Hitler supo jugar sus cartas mucho mejor que el inepto Von Papen, y ofreció como única alternativa un gobierno con muy poca presencia nazi -tan sólo dos ministerios- pero presidido por él mismo. Existían muchas formas de contrarrestar la oferta de Hitler, pero todas pasaban por renovar la estrategia 'transversal' de Schleicher, que era justamente lo que se criticaba, así que Papen se vio atado por su propio discurso y prefirió defenestrar a su odiado mentor aun a costa de tener una presencia secundaria en el nuevo gobierno. Oskar Hindenburg y Von Papen fueron quienes ejercieron directamente presión sobre el anciano presidente para que aceptara una solución que suponía entregar el poder al despreciable 'cabo austriaco' que se había atrevido a disputarle el cargo en las últimas elecciones presidenciales. También resultaron decisivos para convencer a los poco entusiastas dirigentes del DNVP (Partido Nacional del Pueblo Alemán) para que formaran parte de un gobierno semejante.

El resto es historia bien conocida. No sólo Von Papen y la ultraderecha alemana no pudieron controlar a Hitler sino que éste pudo aparecer ahora ante sus seguidores como el líder profético que, gracias a sus nervios de acero, había conseguido para el Partido todo aquello que merecía cuando la falta de temple ya se había hecho notar en otros dirigentes. Esta idea será publicitada repetidamente en los diversos acontecimientos de la década de los años 30 -militarización de Renania, Anschluss, pacto de Munich...- y permitirá sostener la imagen del Hitler cuando se produzcan los crecientes reveses de la Segunda Guerra Mundial.

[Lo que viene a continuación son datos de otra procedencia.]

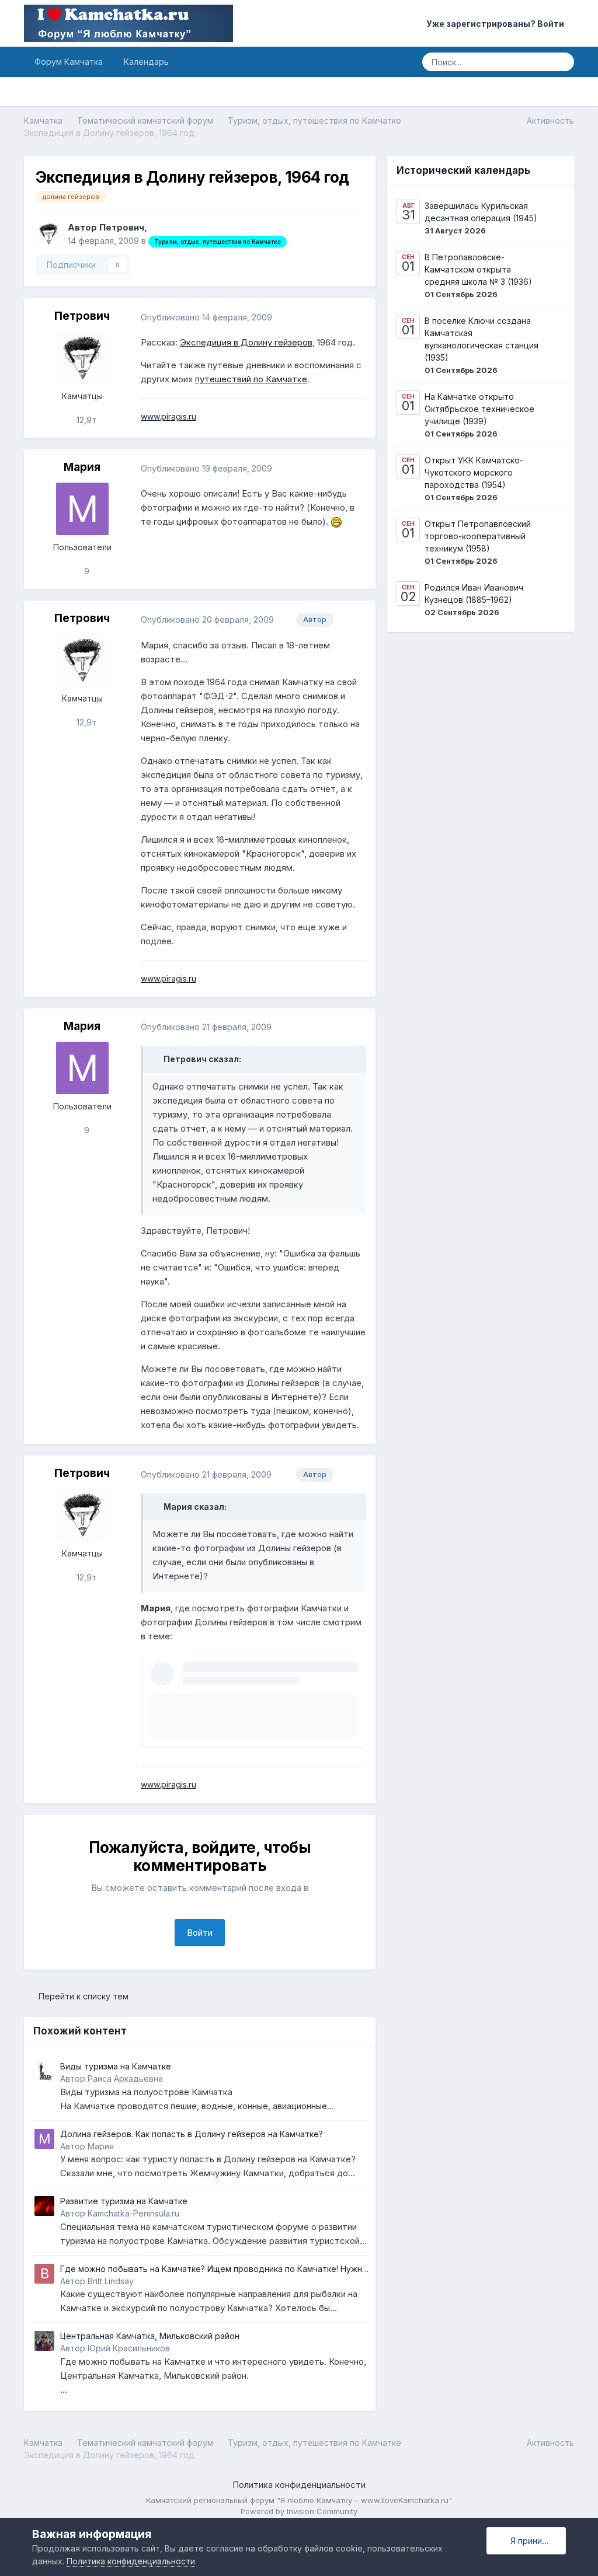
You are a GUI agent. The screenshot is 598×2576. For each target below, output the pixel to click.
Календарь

Schleicher y Strasser pagarán, como otros, sus juegos políticos con la vida, asesinados por los nazis tan sólo un año más tarde. Von Papen, en cambio, que tan buenos servicios había prestado a Hitler, saldrá del nazismo y la Guerra indemne, y será incluso condecorado -en una ceremonia secreta- por el Vaticano durante los años cincuenta, sin que nunca se hicieran públicos los méritos que se le atribuyeron. Méritos aún más curiosos si se considera que su apoyo al nazismo fue conseguido mediante la traición al Partido católico del Centro alemán.